Marine debris is defined as any solid material disposed of or abandoned in the marine environment. It is a chronic problem for Hawaiʻi that can be introduced by ships, arrive as wash from rivers, streams, and storm drains, or reach Hawaiʻi’s shores from ocean currents. Depending on its origin, marine debris also has the potential to introduce invasive species. Examples vary greatly, but include plastic bags, bottles, rubber slippers, derelict fishing gear, equipment, and nets, and abandoned or derelict vessels. Causes maybe accidental, natural disaster, illegal dumping, or abandonment of vessels. Land activities that can end up in the ocean include littering, dumping, improper waste management, and industrial losses. Also included are stormwater runoff, materials washed down storm drains, or trash deposited during storms, high winds, or waves.
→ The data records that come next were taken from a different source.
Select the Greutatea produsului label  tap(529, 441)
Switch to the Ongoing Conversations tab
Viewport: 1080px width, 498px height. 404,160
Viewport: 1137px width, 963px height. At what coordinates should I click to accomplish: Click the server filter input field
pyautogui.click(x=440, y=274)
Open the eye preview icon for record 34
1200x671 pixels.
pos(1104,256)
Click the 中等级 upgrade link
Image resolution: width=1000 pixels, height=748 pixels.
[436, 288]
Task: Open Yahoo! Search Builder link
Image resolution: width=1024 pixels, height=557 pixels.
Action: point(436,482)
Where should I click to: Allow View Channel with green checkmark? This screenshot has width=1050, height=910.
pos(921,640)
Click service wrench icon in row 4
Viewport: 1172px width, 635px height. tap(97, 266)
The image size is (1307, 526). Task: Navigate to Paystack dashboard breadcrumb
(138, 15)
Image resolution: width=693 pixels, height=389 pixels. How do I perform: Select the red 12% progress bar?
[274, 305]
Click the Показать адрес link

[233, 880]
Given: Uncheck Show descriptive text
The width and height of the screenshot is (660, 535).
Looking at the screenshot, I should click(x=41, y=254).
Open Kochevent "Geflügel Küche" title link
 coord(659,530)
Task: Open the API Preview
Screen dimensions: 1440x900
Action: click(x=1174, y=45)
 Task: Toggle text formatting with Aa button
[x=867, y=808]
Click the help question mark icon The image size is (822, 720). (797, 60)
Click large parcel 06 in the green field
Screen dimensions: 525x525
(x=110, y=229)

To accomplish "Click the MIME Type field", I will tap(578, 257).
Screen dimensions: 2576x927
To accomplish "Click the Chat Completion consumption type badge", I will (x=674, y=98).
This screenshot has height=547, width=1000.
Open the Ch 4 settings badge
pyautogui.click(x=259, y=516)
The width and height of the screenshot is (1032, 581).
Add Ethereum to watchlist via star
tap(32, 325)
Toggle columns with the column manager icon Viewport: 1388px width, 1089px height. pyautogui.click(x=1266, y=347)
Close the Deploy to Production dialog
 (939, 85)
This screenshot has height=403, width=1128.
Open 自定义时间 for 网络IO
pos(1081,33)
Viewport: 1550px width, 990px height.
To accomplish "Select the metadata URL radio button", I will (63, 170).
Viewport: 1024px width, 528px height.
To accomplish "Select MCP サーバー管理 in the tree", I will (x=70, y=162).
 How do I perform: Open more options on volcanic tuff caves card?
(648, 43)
A special case of marine debris is the materials adrift in the ocean or washing ashore that originated in the Japanese earthquake and tsunami of March 2011. These are referred to as Japan Tsunami Marine Debris (JTMD).
Aquatic invasive species (AIS) may be introduced in other ways through shipping activity, typically arriving through biofouling (previously referred to as hull fouling) or ballast water, or through purposeful introduction such as dumping. The majority of non-indigenous aquatic species seen in Hawai‘i today arrived on vessels as biofouling or in their ballasts. Many of these species cause negative impacts to important ecosystems.
Aquatic invasive species pose significant threat to Hawaiʻi’s native plants, animals, ecosystems, economy as well as the human population. While most island ecosystems in the world are highly vulnerable, Hawaiʻi’s isolation makes its ecosystems even more vulnerable than others.
Hawaiʻi contains 40% of the threatened and endangered species in the U.S. But as a major transportation hub and tourist destination, the threat of invasion can never be completely eradicated and requires constant vigilance.
According to the National Marine Fisheries Service (NMFS), Hawai‘i has the highest per capita noncommercial fisheries catch in the nation at 1.4 million fishing trips for a total near 2.7 million fish in 2011. For commercial fishing, the port of Honolulu ranks among the top ten fishing ports in the nation with $83 million dollars of fish landed in Honolulu Harbor in 2011.
Benchmark - Where we are now
- Hawaiʻi’s position in the North Pacific Gyre makes it a hotspot for the aggregation of marine debris. Large floating debris impacts marine life such as seabirds, Hawaiian monk seals, green sea turtles, and other species which ingest the debris or become entangled.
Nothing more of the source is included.